Abstract
Introduction
Plasma phosphorylated tau (p‐tau)217 levels and apolipoprotein E (APOE) ε4 genotype are used for prodromal identification of individuals at high risk for dementia. We used baseline samples from cognitively normal subjects in the Risk Reduction for Alzheimer's Disease (rrAD) clinical trial (NCT02913664) to investigate the relationship between these two markers in older adults with additional vascular risk factors.
Methods
We measured APOE genotype, plasma p‐tau217, and standard neuroimaging metrics in 400 rrAD participants, aged 60 to 84 years, with sedentary lifestyle, hypertension, and hypercholesterolemia.
Results
Plasma p‐tau217 was 57% higher in subjects with at least one APOE ε4 allele, increased with age, was higher in males, and negatively correlated with brain volume measures by magnetic resonance imaging.
Discussion
Plasma p‐tau217 demonstrated elevation in the APOE ε4 genotype in cognitively normal older adults. These data also suggest that brain volume shrinkage in males is related to elevated p‐tau217. APOE genotyping will be important for clinical practice using p‐tau217 quantification.

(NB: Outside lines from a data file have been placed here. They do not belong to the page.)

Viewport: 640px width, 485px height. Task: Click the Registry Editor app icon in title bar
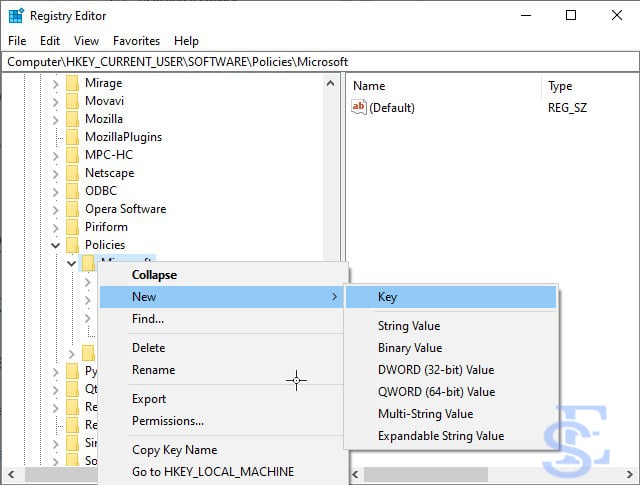coord(15,15)
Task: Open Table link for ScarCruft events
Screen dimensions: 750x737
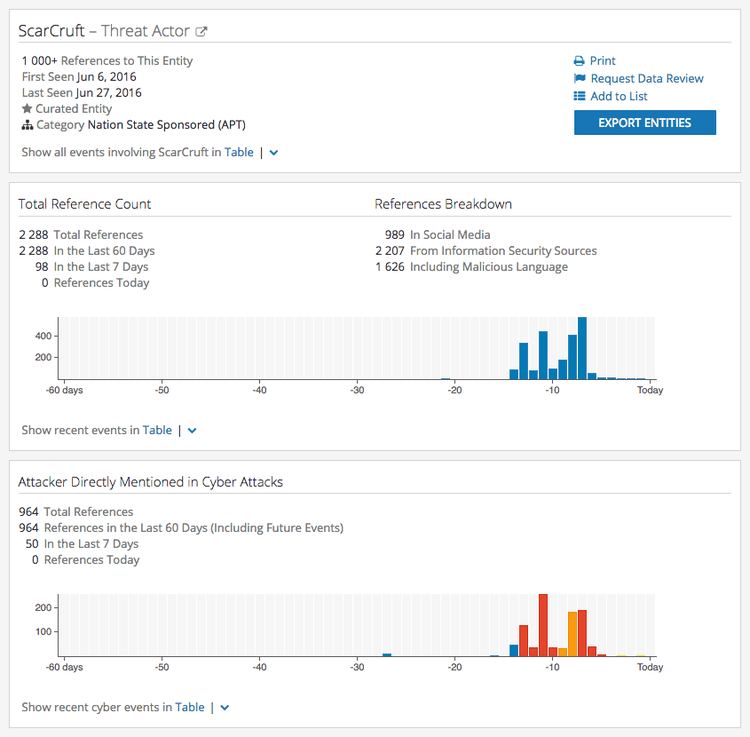Action: point(239,153)
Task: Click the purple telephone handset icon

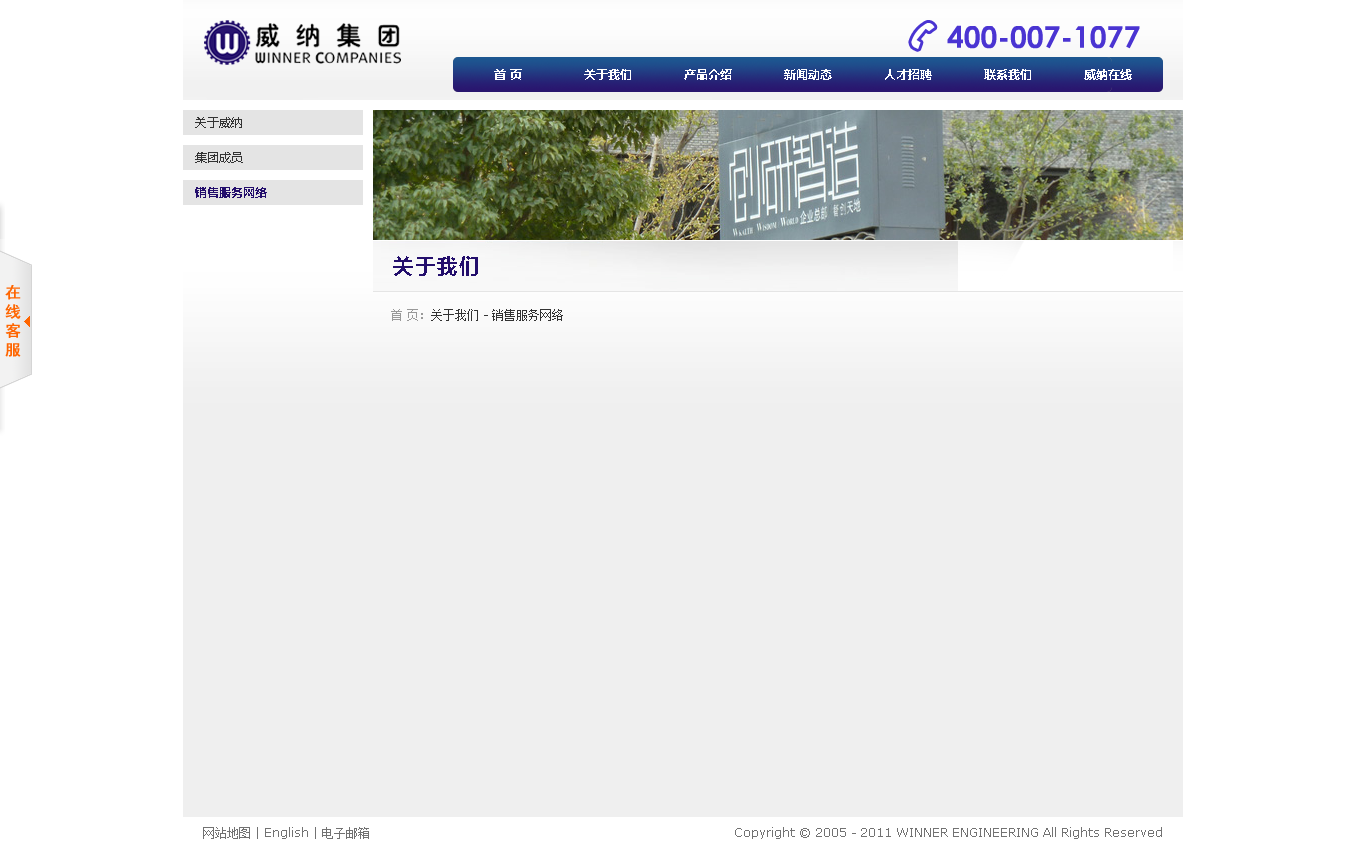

Keywords: Alzheimer's disease risk, apolipoprotein E genotype, cardiovascular risk factors, dementia, phosphorylated au217 plasma biomarker
Highlights
Cognitively healthy subjects with cardiovascular risk factors and the apolipoprotein E (APOE) ε4 genotype had markedly higher blood levels of phosphorylated tau (p‐tau)217 than non‐ε4 carriers.
Males had higher p‐tau217 levels than females, irrespective of APOE genotype.
p‐tau217 levels were negatively correlated with brain volume measures in cognitively healthy males.
1. INTRODUCTION
Alzheimer's disease (AD) is the most prevalent cause of dementia and has been projected to affect > 150 million people by 2050. 1 AD‐related neurodegenerative processes lead to progressive cognitive decline and interfere with the ability to function independently. Given that the pathological changes of AD begin decades before the onset of clinical symptoms, identifying individuals at high risk for AD and related dementias (ADRD) during this prodromal stage is critical for effective therapeutic intervention.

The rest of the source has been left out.